:: Assigned task ::
Give back the entries exactly, ending with the "Switch to the 排行榜 tab" line.

Saved entries
*****
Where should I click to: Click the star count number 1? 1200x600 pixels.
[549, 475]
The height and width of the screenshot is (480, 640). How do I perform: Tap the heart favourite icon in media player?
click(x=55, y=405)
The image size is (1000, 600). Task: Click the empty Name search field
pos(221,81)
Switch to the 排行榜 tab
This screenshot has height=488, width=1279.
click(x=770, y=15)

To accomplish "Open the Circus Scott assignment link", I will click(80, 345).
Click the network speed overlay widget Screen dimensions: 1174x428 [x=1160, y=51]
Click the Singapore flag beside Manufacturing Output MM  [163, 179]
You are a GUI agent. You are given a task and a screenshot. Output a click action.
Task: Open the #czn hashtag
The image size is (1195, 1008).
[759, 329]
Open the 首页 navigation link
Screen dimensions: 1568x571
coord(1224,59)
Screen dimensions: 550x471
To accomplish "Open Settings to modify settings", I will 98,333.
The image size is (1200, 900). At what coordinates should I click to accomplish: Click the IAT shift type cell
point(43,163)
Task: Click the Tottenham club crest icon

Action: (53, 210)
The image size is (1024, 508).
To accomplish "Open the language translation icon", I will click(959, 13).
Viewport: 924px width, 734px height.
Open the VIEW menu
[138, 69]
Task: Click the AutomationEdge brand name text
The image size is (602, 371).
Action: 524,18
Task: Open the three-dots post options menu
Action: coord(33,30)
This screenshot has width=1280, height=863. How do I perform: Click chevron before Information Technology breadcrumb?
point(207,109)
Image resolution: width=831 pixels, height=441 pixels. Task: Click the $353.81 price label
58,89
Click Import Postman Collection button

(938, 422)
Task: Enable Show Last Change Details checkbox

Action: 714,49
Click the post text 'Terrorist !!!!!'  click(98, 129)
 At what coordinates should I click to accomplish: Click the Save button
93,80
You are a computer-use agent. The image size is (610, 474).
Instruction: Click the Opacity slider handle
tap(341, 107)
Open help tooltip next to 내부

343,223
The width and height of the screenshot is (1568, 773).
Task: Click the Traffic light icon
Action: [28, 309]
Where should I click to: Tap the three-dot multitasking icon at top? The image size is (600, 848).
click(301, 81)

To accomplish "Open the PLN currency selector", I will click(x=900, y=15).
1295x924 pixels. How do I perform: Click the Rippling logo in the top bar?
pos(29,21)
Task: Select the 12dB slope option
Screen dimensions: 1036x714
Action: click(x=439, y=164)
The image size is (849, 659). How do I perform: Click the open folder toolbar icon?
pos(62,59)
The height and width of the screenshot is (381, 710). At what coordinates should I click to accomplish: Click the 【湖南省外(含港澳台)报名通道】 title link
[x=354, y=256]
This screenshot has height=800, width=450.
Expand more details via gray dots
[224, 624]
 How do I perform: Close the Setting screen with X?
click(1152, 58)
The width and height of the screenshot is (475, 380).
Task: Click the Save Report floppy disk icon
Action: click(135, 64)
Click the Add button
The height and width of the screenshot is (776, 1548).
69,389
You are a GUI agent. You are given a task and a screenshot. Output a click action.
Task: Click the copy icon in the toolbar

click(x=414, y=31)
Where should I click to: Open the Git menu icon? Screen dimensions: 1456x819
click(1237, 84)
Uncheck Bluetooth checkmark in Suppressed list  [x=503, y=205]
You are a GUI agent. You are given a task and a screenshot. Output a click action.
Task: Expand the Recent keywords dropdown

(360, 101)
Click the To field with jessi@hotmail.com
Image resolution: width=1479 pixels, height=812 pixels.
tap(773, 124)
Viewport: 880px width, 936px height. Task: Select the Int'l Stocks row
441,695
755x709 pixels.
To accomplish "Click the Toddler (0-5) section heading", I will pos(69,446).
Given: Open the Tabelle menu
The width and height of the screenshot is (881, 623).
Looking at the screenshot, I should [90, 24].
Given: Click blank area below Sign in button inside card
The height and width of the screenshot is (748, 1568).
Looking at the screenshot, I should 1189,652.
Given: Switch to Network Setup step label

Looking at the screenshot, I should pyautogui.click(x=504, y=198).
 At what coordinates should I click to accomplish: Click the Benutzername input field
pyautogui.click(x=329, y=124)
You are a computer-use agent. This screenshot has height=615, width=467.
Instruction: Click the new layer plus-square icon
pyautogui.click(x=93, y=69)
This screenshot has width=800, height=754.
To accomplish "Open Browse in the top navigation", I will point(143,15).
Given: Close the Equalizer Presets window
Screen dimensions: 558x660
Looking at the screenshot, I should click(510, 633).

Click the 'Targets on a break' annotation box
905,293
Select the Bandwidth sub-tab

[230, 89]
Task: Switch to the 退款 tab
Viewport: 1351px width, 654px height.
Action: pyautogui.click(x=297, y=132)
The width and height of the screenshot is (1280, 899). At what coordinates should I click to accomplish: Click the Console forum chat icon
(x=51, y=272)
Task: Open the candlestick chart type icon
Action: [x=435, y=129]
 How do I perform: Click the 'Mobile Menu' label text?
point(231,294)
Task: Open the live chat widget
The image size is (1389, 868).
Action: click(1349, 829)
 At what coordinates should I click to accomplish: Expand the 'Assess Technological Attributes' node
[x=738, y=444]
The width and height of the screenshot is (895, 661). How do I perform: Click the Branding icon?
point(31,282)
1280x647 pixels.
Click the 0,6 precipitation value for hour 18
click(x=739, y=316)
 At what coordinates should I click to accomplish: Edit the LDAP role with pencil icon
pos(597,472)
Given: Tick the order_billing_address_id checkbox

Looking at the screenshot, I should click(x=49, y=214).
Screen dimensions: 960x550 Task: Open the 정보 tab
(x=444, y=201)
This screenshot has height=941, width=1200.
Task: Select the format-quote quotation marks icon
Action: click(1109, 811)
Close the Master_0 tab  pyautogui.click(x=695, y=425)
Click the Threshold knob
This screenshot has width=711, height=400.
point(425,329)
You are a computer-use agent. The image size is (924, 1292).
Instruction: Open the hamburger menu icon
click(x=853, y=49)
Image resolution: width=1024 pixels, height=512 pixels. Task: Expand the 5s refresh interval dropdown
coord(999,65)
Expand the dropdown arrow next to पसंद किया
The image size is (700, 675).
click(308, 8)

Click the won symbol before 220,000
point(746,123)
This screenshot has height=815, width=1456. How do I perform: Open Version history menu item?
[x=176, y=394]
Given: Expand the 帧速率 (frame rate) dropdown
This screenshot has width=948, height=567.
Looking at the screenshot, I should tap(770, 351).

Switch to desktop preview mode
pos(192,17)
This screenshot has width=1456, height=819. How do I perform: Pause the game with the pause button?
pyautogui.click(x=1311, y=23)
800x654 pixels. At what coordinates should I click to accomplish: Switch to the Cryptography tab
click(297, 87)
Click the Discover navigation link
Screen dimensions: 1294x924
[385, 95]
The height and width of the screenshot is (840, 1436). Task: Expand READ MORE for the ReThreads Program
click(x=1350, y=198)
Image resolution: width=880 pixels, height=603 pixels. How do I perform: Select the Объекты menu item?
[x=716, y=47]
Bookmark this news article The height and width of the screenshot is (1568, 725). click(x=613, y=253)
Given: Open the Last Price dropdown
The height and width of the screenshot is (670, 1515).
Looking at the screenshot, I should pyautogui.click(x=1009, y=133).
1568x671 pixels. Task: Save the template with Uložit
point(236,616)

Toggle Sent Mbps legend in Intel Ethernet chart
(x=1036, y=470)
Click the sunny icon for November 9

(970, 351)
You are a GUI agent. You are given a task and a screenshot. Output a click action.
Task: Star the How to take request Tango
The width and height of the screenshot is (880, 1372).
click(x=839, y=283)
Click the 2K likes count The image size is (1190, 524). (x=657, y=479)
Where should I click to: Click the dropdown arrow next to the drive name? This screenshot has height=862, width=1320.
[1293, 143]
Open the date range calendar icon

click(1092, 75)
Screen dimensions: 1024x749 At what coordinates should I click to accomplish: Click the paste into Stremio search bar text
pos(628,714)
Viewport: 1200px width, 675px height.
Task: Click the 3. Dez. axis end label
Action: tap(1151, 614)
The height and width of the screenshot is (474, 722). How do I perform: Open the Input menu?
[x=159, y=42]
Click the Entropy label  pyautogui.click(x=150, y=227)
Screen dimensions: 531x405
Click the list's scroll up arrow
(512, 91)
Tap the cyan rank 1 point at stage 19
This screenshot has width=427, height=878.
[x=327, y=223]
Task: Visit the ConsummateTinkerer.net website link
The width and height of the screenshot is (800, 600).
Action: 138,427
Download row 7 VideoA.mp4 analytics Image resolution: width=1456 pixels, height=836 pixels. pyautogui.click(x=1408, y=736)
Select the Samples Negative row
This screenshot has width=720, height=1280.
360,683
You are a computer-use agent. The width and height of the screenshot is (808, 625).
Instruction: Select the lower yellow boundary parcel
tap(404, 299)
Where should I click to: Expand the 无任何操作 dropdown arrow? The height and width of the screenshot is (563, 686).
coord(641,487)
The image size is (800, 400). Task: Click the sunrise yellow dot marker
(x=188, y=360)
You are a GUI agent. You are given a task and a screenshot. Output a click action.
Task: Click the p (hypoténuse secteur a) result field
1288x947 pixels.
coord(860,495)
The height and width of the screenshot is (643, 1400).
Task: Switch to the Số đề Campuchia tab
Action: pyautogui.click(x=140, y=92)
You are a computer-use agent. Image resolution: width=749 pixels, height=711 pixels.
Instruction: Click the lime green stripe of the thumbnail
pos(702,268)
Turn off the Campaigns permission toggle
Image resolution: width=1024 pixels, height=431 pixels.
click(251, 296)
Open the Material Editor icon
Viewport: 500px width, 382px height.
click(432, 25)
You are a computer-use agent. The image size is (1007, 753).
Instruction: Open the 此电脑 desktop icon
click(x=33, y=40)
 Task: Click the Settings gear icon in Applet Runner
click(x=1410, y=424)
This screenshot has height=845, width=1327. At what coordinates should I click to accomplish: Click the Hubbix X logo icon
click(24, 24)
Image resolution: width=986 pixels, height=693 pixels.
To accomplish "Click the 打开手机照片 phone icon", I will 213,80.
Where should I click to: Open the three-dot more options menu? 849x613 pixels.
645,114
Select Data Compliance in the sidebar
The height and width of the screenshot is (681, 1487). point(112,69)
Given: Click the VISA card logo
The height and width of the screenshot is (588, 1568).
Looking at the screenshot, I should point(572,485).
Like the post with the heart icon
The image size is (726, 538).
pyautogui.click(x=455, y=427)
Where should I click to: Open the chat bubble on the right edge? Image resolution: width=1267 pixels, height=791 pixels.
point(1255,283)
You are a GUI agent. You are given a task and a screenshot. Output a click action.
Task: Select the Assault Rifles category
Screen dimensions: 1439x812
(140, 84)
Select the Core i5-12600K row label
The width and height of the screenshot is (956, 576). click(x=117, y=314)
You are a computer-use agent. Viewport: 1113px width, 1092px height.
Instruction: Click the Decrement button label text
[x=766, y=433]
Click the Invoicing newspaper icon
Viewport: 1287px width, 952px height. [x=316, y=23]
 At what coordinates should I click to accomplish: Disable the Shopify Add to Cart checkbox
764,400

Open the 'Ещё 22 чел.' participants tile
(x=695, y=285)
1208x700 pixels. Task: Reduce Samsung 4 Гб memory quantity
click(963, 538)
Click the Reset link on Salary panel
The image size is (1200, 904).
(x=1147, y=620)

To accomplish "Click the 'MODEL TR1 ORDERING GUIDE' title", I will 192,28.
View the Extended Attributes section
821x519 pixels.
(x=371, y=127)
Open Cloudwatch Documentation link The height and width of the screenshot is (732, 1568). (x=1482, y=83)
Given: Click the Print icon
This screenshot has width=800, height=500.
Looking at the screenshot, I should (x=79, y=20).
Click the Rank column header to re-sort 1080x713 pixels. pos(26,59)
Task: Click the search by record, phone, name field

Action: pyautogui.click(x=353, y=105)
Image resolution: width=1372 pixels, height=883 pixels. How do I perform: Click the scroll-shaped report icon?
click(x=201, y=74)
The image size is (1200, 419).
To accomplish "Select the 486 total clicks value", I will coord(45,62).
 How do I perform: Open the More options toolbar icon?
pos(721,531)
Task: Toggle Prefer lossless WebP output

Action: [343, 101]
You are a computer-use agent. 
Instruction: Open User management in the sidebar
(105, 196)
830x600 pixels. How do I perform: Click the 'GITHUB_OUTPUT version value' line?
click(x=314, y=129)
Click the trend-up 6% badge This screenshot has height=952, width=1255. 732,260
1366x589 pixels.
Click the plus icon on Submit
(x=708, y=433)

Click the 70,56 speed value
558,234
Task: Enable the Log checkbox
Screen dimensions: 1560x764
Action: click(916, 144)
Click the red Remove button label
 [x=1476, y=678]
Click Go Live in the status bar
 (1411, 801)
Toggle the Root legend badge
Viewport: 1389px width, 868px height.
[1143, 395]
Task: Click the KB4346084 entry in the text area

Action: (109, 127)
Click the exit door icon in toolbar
*****
:: Answer ::
Where should I click to: Click the star count number 1? 1200x600 pixels.
[549, 475]
The height and width of the screenshot is (480, 640). How do I perform: Tap the heart favourite icon in media player?
click(x=55, y=405)
The image size is (1000, 600). Task: Click the empty Name search field
pos(221,81)
Switch to the 排行榜 tab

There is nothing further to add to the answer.